What’s the Problem?

In recent years, teams have wondered whether they should crash the paint for offensive rebounds. Doing so can lead to quality second chances for teams, but if too many players crash the paint, the opposing defense can take advantage of easier transition opportunities. Using purely descriptive values, this markdown tries to quantify this trade off and see which shot locations lead to frequent offensive rebounds while minimizing the damage from transition opportunities.

In an ideal world, we would have tracking information or know how many players are crashing for offensive rebounds on a given play. Unfortunately, the only information I have is shot locations and the list of ten players on the floor, so we will mainly be reviewing offensive rebounding statistics across shot locations.

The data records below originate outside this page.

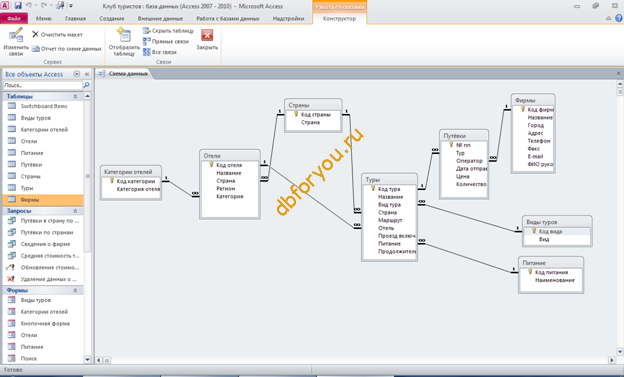Click the horizontal scrollbar right arrow
The image size is (624, 377).
(612, 360)
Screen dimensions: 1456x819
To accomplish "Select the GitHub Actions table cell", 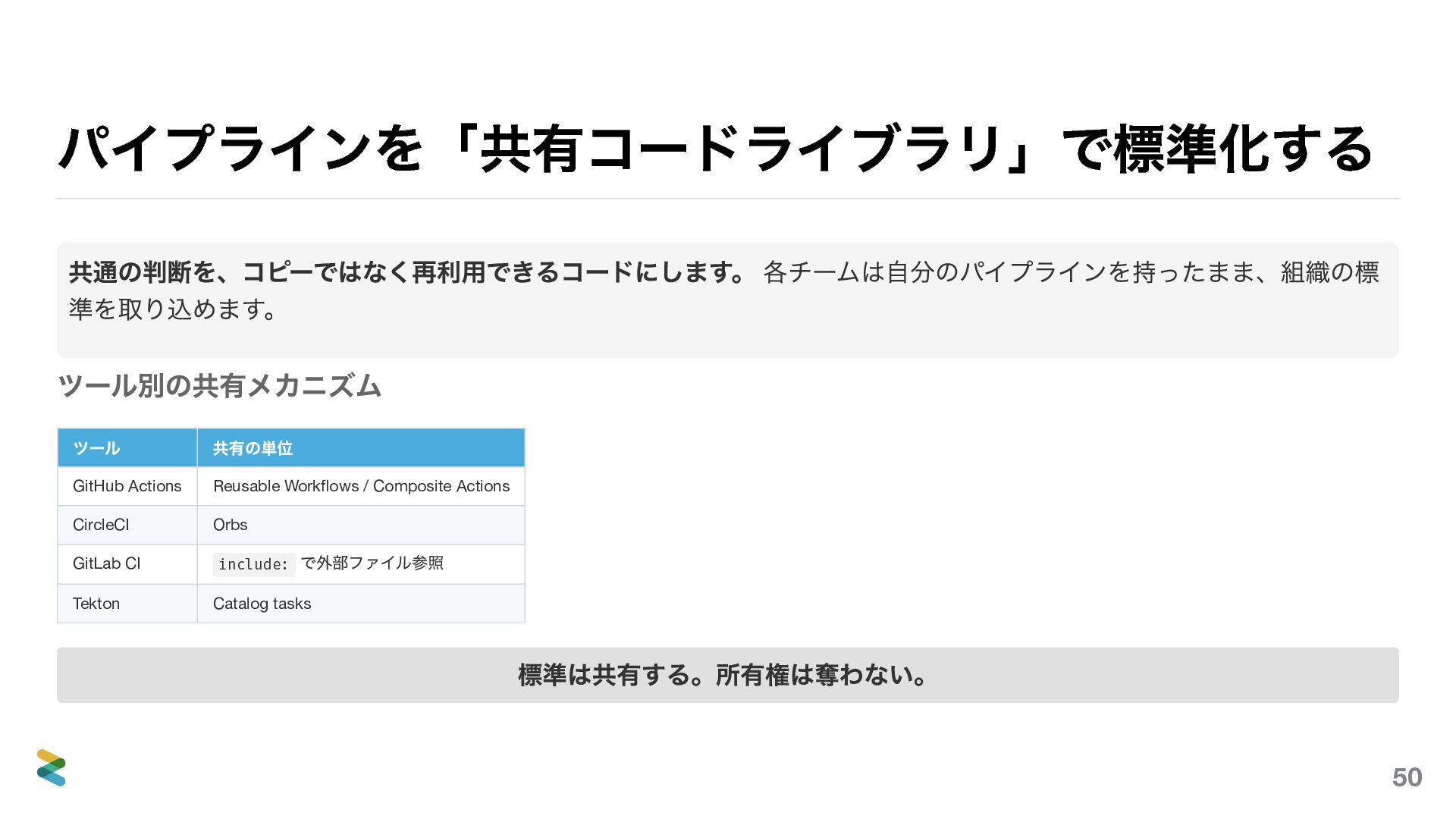I will coord(127,486).
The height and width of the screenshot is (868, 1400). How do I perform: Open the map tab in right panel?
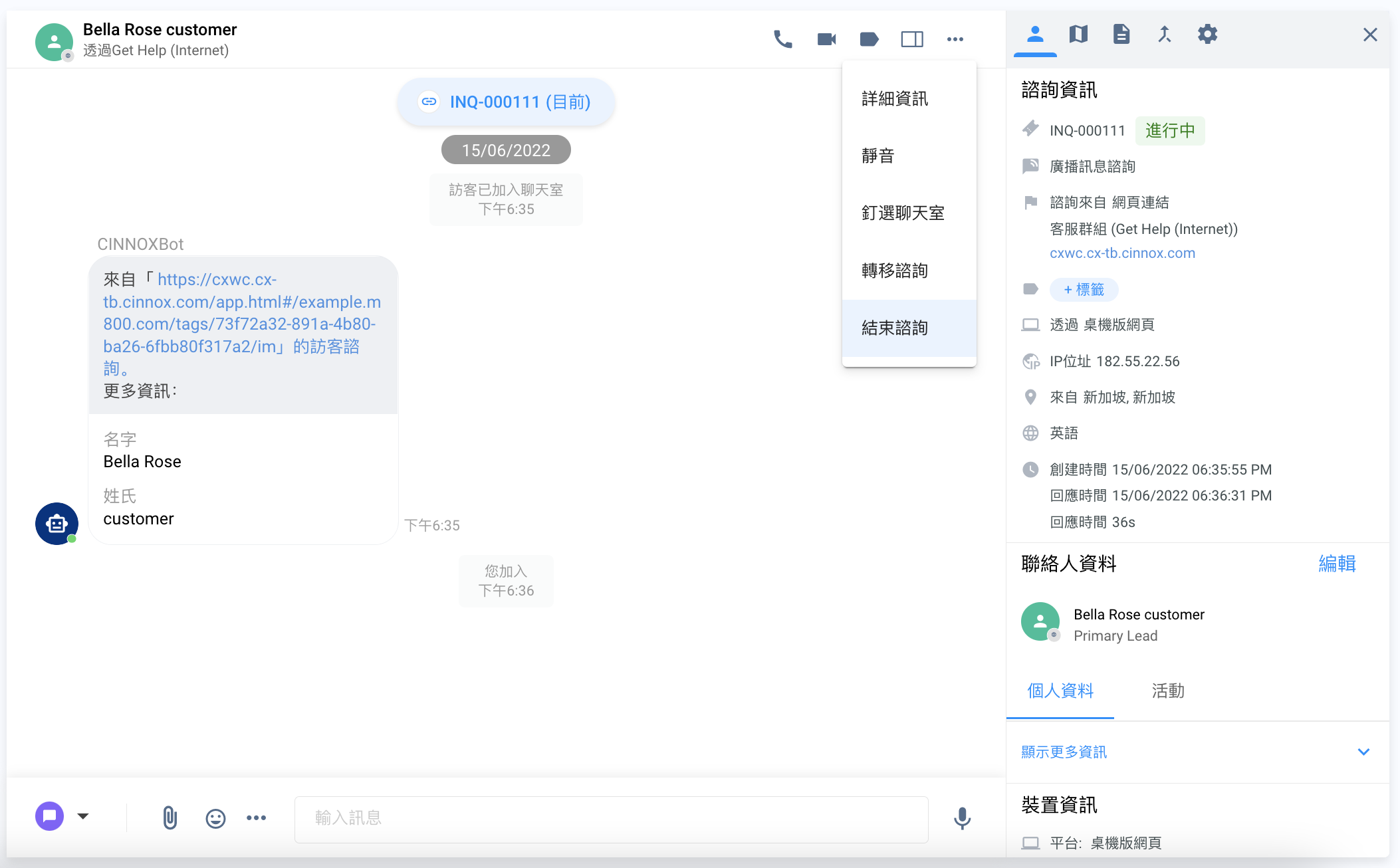click(x=1078, y=34)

Reading in Data and Necessary Packages

knitr::opts_chunk$set(echo = TRUE, results = "show", message=F, warning=F, fig.width=8, fig.height=4)
library(ggplot2)
library(tidyverse)
library(nbastatR)
setwd("C:/Users/justi/OneDrive - PennO365/Moneyball")
pbp <- readRDS("data_2022.rds")

Cleaning Lineup Information

pbp$lineup_away <- gsub(", ", ",", pbp$lineup_away)
pbp$lineup_home <- gsub(", ", ",", pbp$lineup_home)

pbp <- pbp %>%
  separate(lineup_home, c("h1", "h2", "h3", "h4", "h5"), sep = ',')

pbp <- pbp %>%
  separate(lineup_away, c("a1", "a2", "a3", "a4", "a5"), sep = ',')

pbp <- pbp %>%
  mutate(home_binded = paste(h1, h2, h3, h4, h5, sep = "-"),
         away_binded = paste(a1, a2, a3, a4, a5, sep = "-"))
  • Initially, the dataset included the five home and away players on the floor in their own columns; this chunk separates the ten players on the floor into ten separate columns

Additional Cleaning/Wrangling

pbp <- pbp %>%
  mutate(game_id = as.character(game_id),
         turnover = ifelse(str_detect(description, "Turnover"), 1, 0),
         FTA = ifelse(str_detect(description, "Free Throw"), 1, 0),
         Three = ifelse(str_detect(description, "3pt"), 1, 0),
         Dunk = ifelse(str_detect(description, "Dunk"), 1, 0),
         Layup = ifelse(str_detect(description, "Layup"), 1, 0),
         Jumpshot = ifelse(str_detect(description, "Jump Shot"), 1, 0)
  ) %>%
  group_by(game_id, off_slug_team) %>%
  mutate(possession_counter = cumsum(possession)) %>%
  ungroup() %>%
  mutate(turnover_non_transition = ifelse((str_detect(description, "Out of Bounds") & str_detect(description, "Turnover")) | 
                                            str_detect(description, "Offensive Foul Turnover") |
                                            str_detect(description, "Traveling") |
                                            str_detect(description, "Double Dribble") |
                                            str_detect(description, "Shot Clock Turnover") |
                                            str_detect(description, "Illegal Assist Turnover") |
                                            str_detect(description, "Illegal Screen Turnover") |
                                            str_detect(description, "Offensive Charge") |
                                            str_detect(description, "8 Second Violation") |
                                            str_detect(description, "5 Second Violation"), 1, 0 #| 
                                          #str_detect(description, "Foul: Offensive"), 1, 0)
  ))

pbp <- pbp %>%
  select(game_id, period, team_home, team_away, 
         slug_team, off_slug_team, player1, desc_value, 
         possession, possession_counter, description, shot_pts, 
         hs, vs, turnover, turnover_non_transition, 
         secs_passed_game, secs_played, locX, locY)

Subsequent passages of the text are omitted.